Dallas city leaders admit rollout of new trash collection routes was botched

"They were overflowing with trash," she said. "Trash draws rodents and bugs. If it is right outside my door, they will go inside my house."

Sornie Jessie works for Watkins and says he's faced the same issues as other residents.

"Tuesday they didn't get it. Next Tuesday, didn't get it. So I put it in my trailer. Third Tuesday, I didn't put it out," he said. "Guess what I see driving by. That too me is disorganized."

The city is still trying to catch up on delays after changing trash routes last month for the first time in ten years.

District one Councilman Chad West says he hears complaints over and over from constituents desperate for help. 

"One lady called. She's too elderly and mobility challenged to take trash anywhere," he said. "She was getting rodents in it.

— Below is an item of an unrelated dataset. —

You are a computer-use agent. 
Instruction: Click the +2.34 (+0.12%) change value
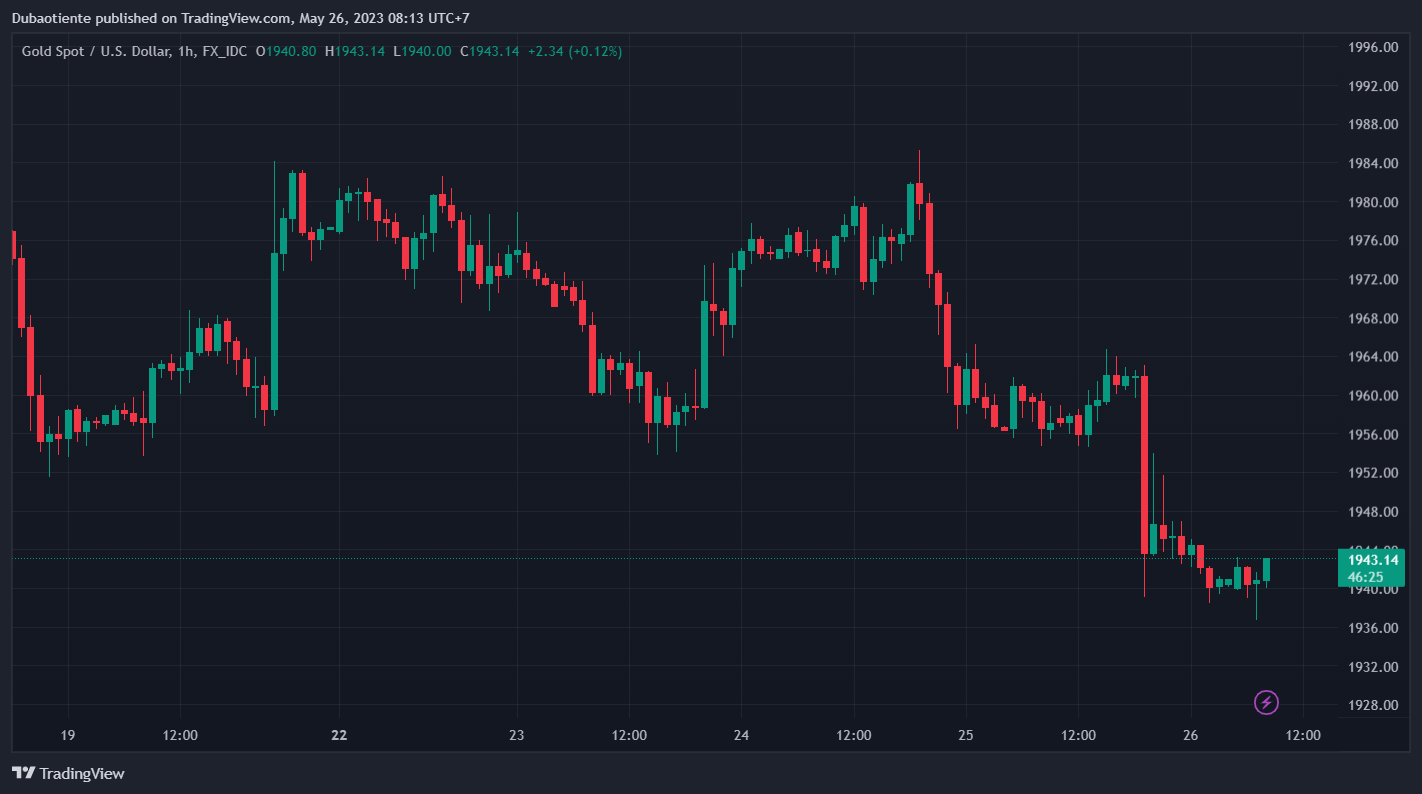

She called saying, ‘I don't know what to do.’"

West sent out an email letting people know that if their trash was posing a health risk, they could sign up to have Watkins pick it up at the expense of his office. 

"I'm using excess campaign donations," he said. "To me, this is the very nature of why that money exists."

Gustavo Guerrero is one of the many whose trash has set out for weeks.

"You leave food in a dumpster after a few days, it smells," he said. "Imagine the whole street smelling like rodent food and animals digging in the trash."

"Sanitation is a basic service we provide in Dallas," West said. "If we can't get that right, it doesn't give me confidence we can get other things right."

West says he and some other city council members are considering asking the city to provide customers with rebates if they are among the ones who paid taxes for services that were not rendered.